La justice? Pas si injuste !

Publié le par Boyer Stephane

Chronique RCF du jeudi 16 février 2006
Bonjour,
Les médias ont parlé énormément de l’affaire d’Outreau et les retransmissions télévisées de la commission parlementaire ont été très suivies. S’il était indispensable de réhabiliter les accusés innocentés, il est important aussi de ne pas faire croire que le système judiciaire ne serait qu’erreur et dysfonctionnement.

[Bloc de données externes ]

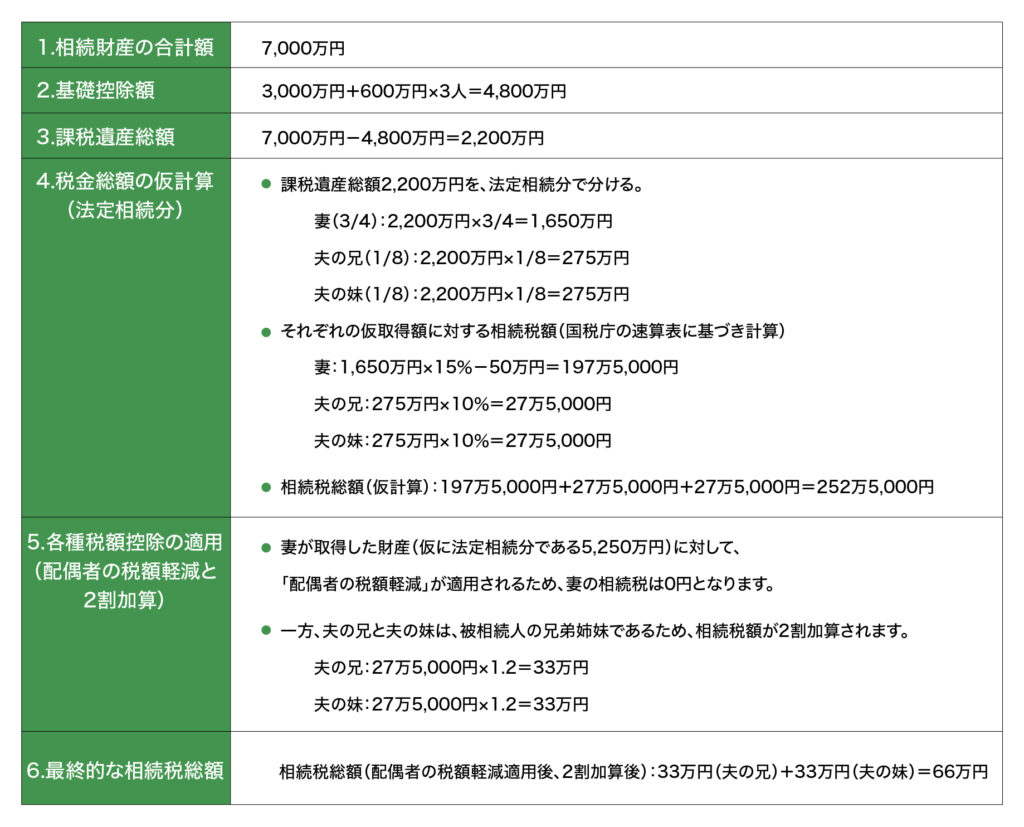Click the green bullet before それぞれの仮取得額

[x=266, y=331]
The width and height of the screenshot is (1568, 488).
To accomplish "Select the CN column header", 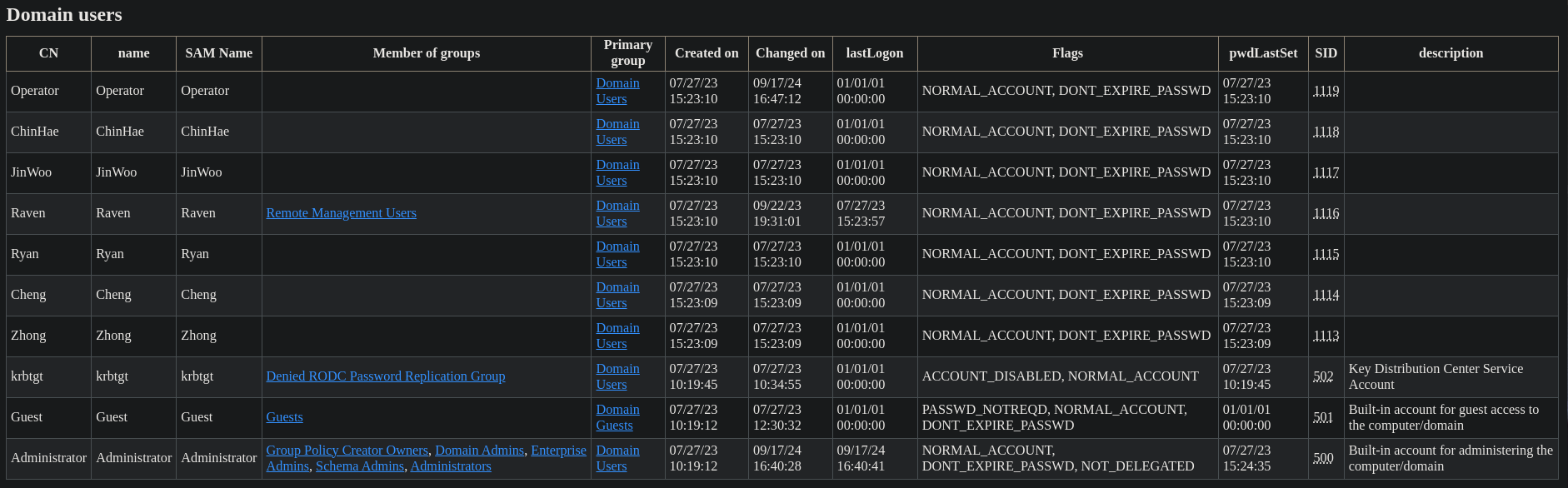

Avez-vous suivi une session de cour d’assise ? Avez-vous suivi un procès du début à la fin avec tout ce qu’il comporte de dureté, de débats contradictoires, d’auditions de témoins, de plaidoiries ? La session de ce trimestre de la cour d’assisse de Saône-&-Loire vient de s’achever vendredi dernier. J’ai passé deux journées entières pour accompagner une victime. La cour d’assise a prononcé des condamnations et c’est un jury populaire qui l’a fait. N’oubliez pas que chacun de nous (sauf s’il a fait des actes répréhensibles) pourrait être dans ce jury populaire. Ce qu’on entend dans une cour d’assise, c’est la souffrance et les blessures de notre monde. La jalousie et la rivalité qui entraînent le meurtre ; la convoitise qui entraîne le vol, les braquages ; la perversité qui entraîne au viol, à faire de l’autre l’objet de son plaisir. C’est cela qu’on traite dans les cours d’assise. L’histoire d’hommes et de femmes, accusés et victimes, qui sont mis à nu, au grand jour pour essayer de comprendre, de discerner ce qui a pu se passer.

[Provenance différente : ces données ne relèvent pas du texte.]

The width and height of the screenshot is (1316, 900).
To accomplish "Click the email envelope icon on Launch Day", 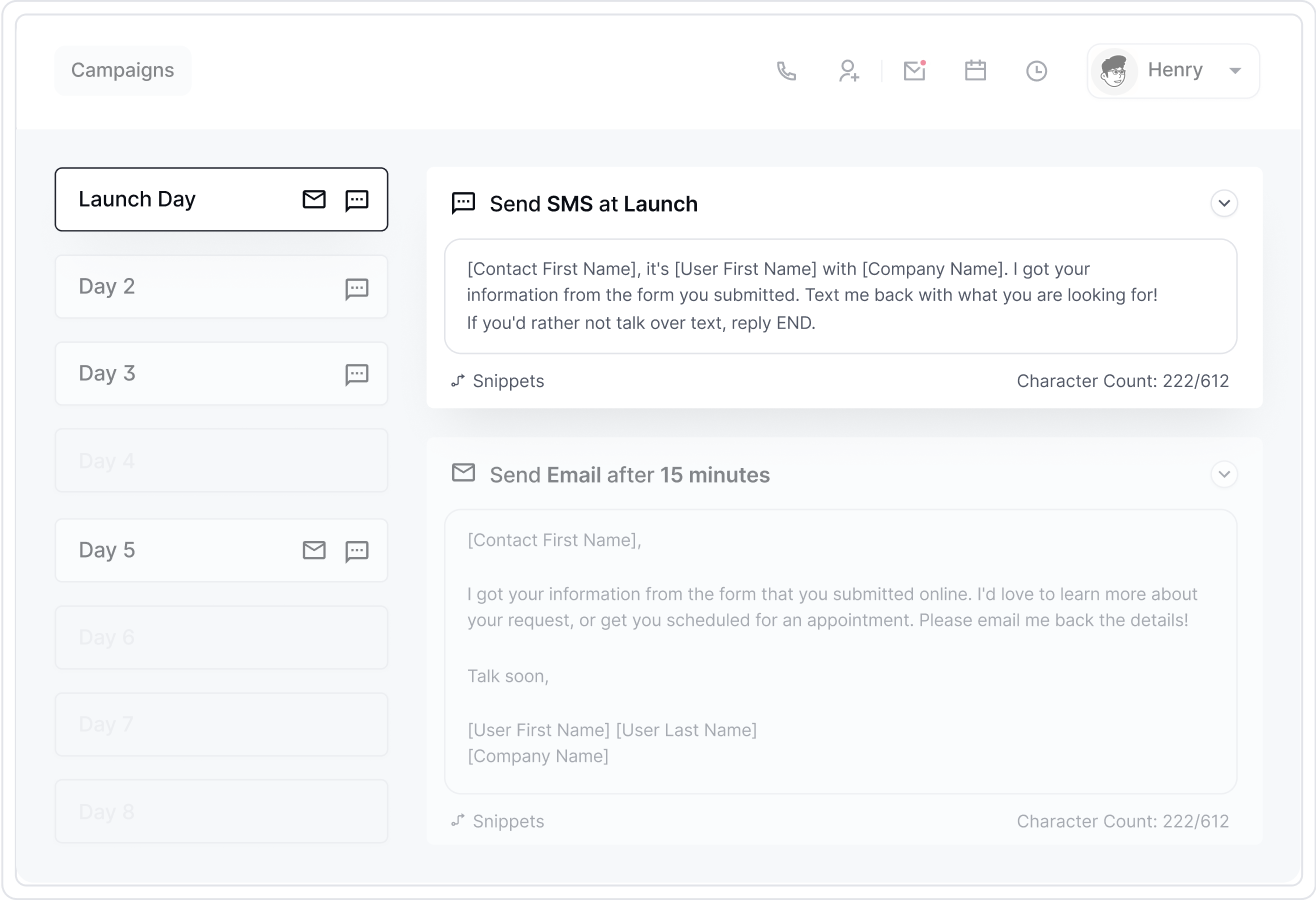I will (313, 200).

Bien souvent, il y a des éléments matériels. Et il y a assez souvent des mobiles, des raisons d’avoir agi ainsi. Il est vrai que dans les histoires de mœurs, tout est plus difficile. Comment avoir des preuves quand la plupart des victimes rongées par la honte, par la peur du regard des autres ne libèrent leur parole, ne parlent qu’après des mois ou des années ? J’entends beaucoup de gens penser qu’il est facile de parler après un viol. Si vous saviez comment c’est difficile, comment cette blessure est profonde…
Personnellement, malgré l’énorme gâchis de l’affaire d’Outreau, je trouve que la justice travaille bien. J’ai vu à plusieurs reprises des président(e)s de cours d’assises écouter, donner la parole à chacun, avec parfois une patience que je n’aurais pas eue. J’ai vu des jurés qui écoutent avec attention et qui ne doivent vraiment pas bien dormir la nuit quand ils rentrent chez eux, tellement ce qui s’entend dans le tribunal est dur et souvent inimaginable. J’ai vu des avocats s’engager véritablement dans leur plaidoirie et défendre soit la victime, soit l’accusé, avec professionnalisme et cœur. C’est vraiment un lieu où l’on peut voir apparaître une vérité. Elle n’est peut être pas complète mais il se fait un vrai travail de clarté en cour d’assise.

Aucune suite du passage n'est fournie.